## Work to be completed
Go through the lines below and repeat each one exactly, skipping pictures.

Stored data
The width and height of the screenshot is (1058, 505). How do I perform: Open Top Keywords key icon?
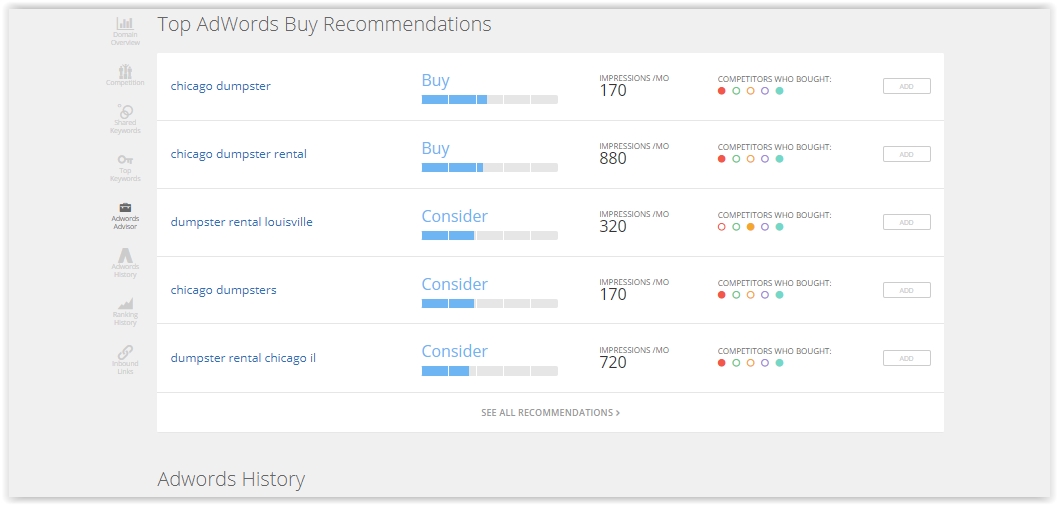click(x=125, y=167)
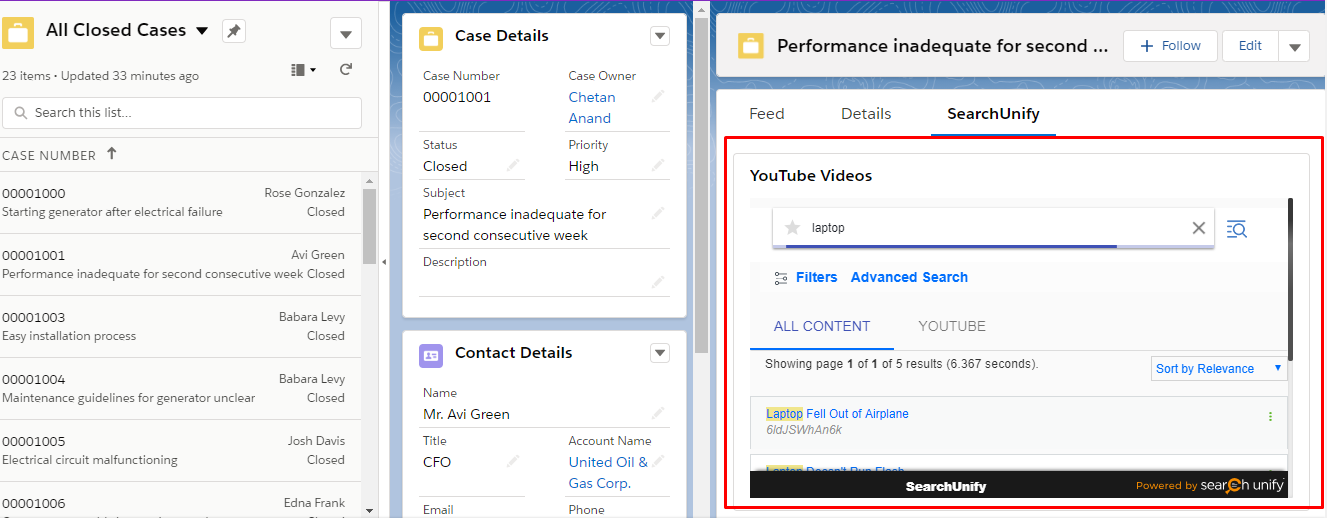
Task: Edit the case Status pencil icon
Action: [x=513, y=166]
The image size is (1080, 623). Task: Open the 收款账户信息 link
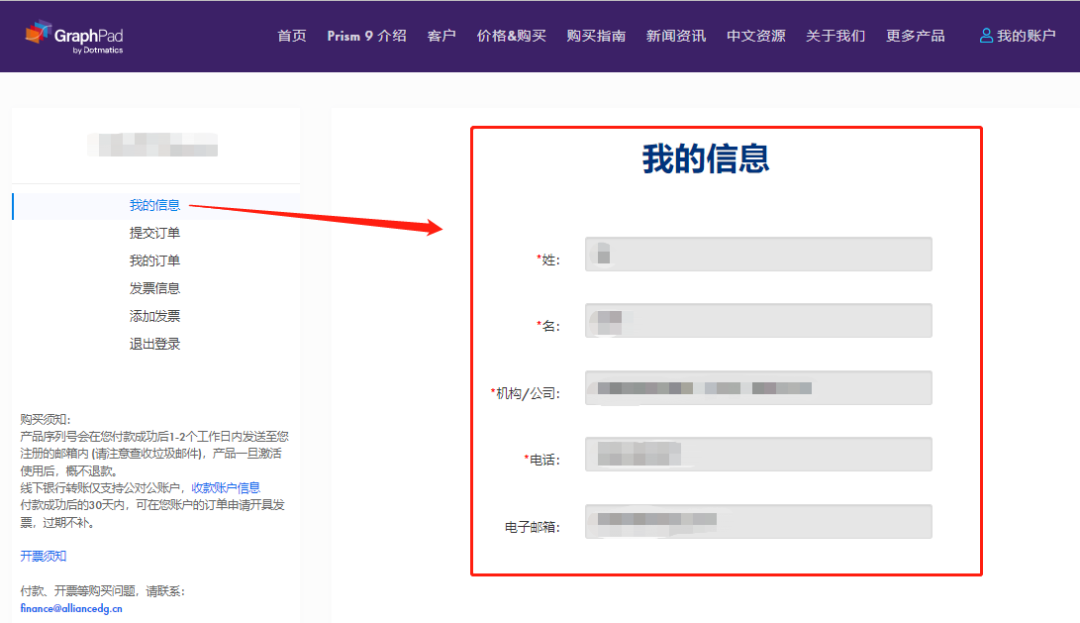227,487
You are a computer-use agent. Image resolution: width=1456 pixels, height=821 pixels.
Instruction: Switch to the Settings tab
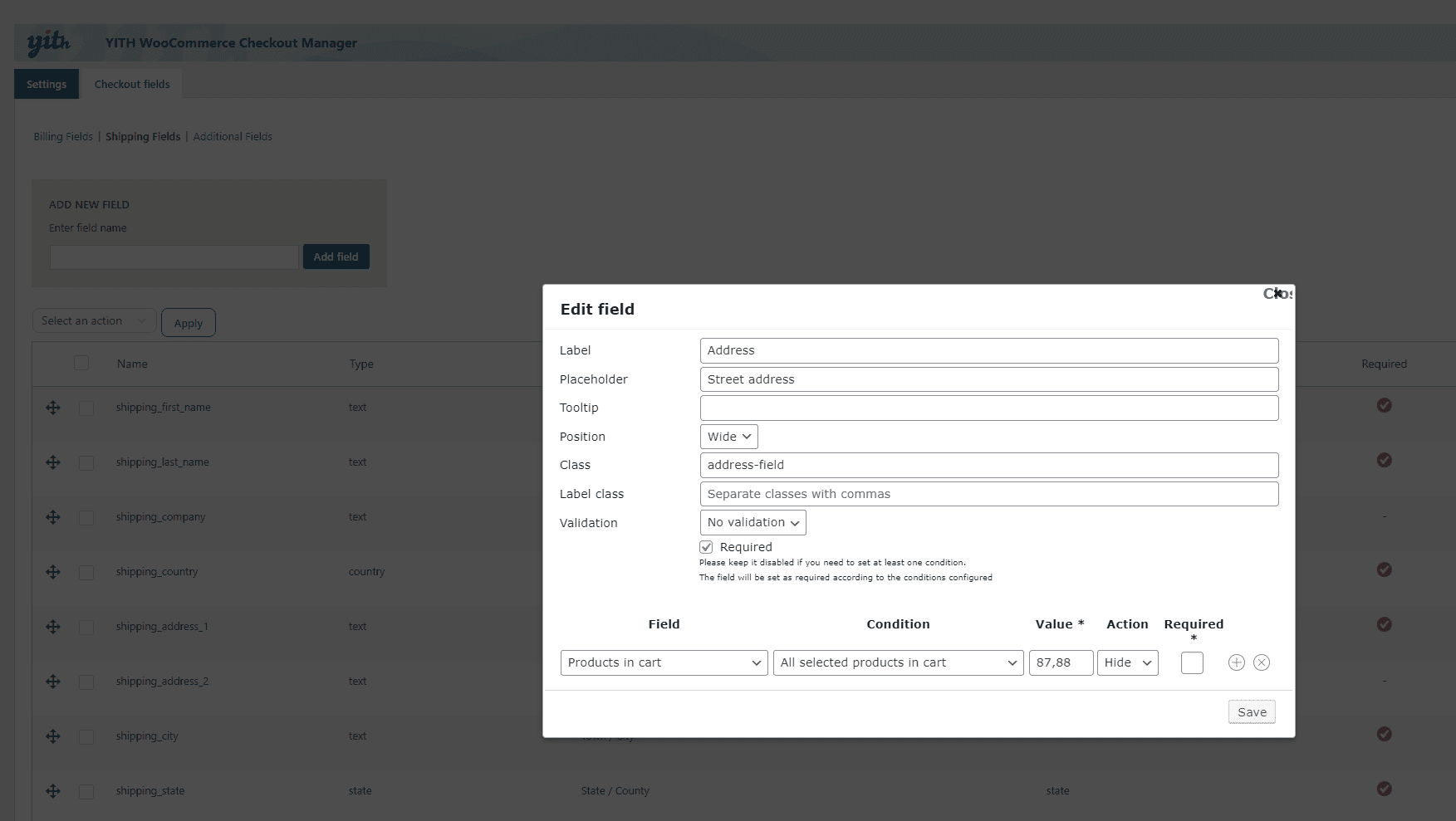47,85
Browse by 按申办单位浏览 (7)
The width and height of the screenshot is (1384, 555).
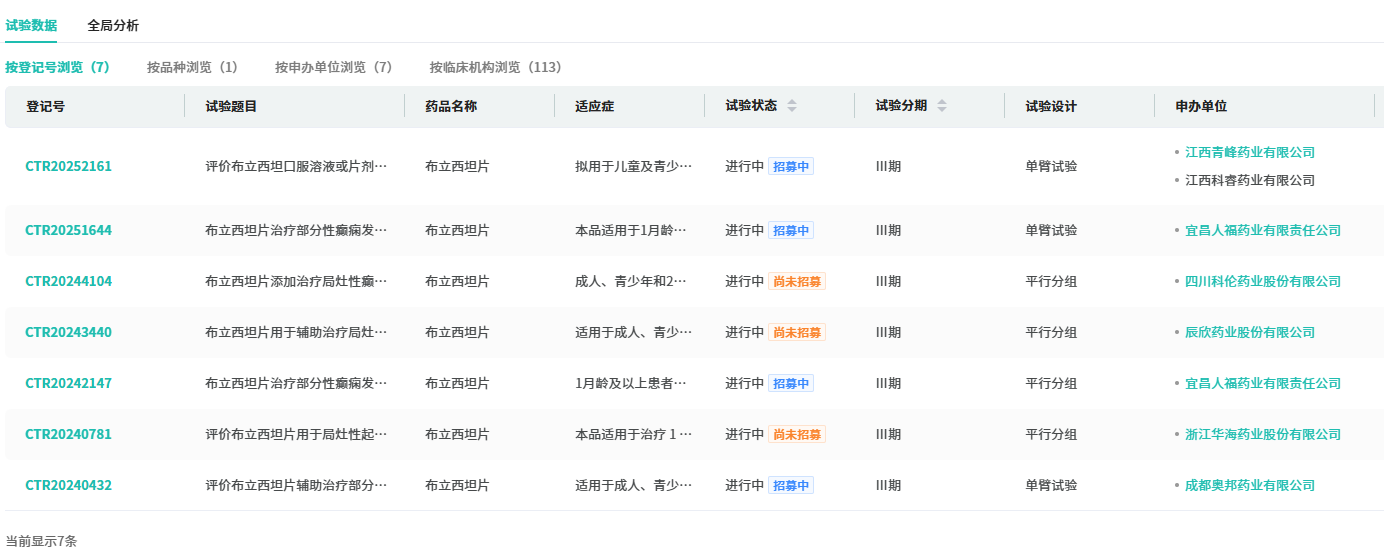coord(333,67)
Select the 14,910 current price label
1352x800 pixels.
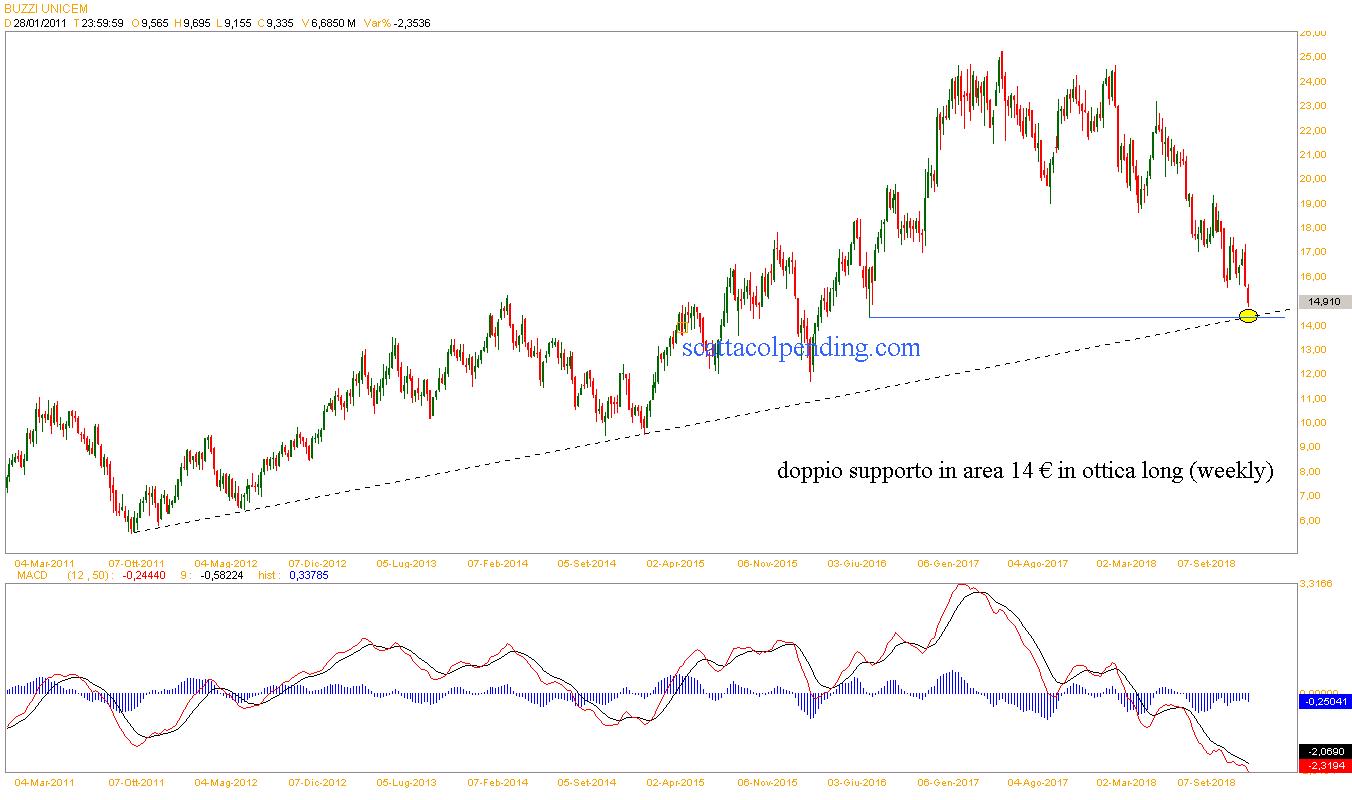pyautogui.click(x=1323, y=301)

## Solution below
The width and height of the screenshot is (1058, 505). How do I perform: Open Top Keywords key icon?
click(x=125, y=167)
Task: Edit the case Status pencil icon
Action: [x=513, y=166]
The image size is (1080, 623). Task: Open the 收款账户信息 link
227,487
You are a computer-use agent. Image resolution: width=1456 pixels, height=821 pixels.
Instruction: Switch to the Settings tab
47,85
Browse by 按申办单位浏览 (7)
The width and height of the screenshot is (1384, 555).
coord(333,67)
Select the 14,910 current price label
1352x800 pixels.
pyautogui.click(x=1323, y=301)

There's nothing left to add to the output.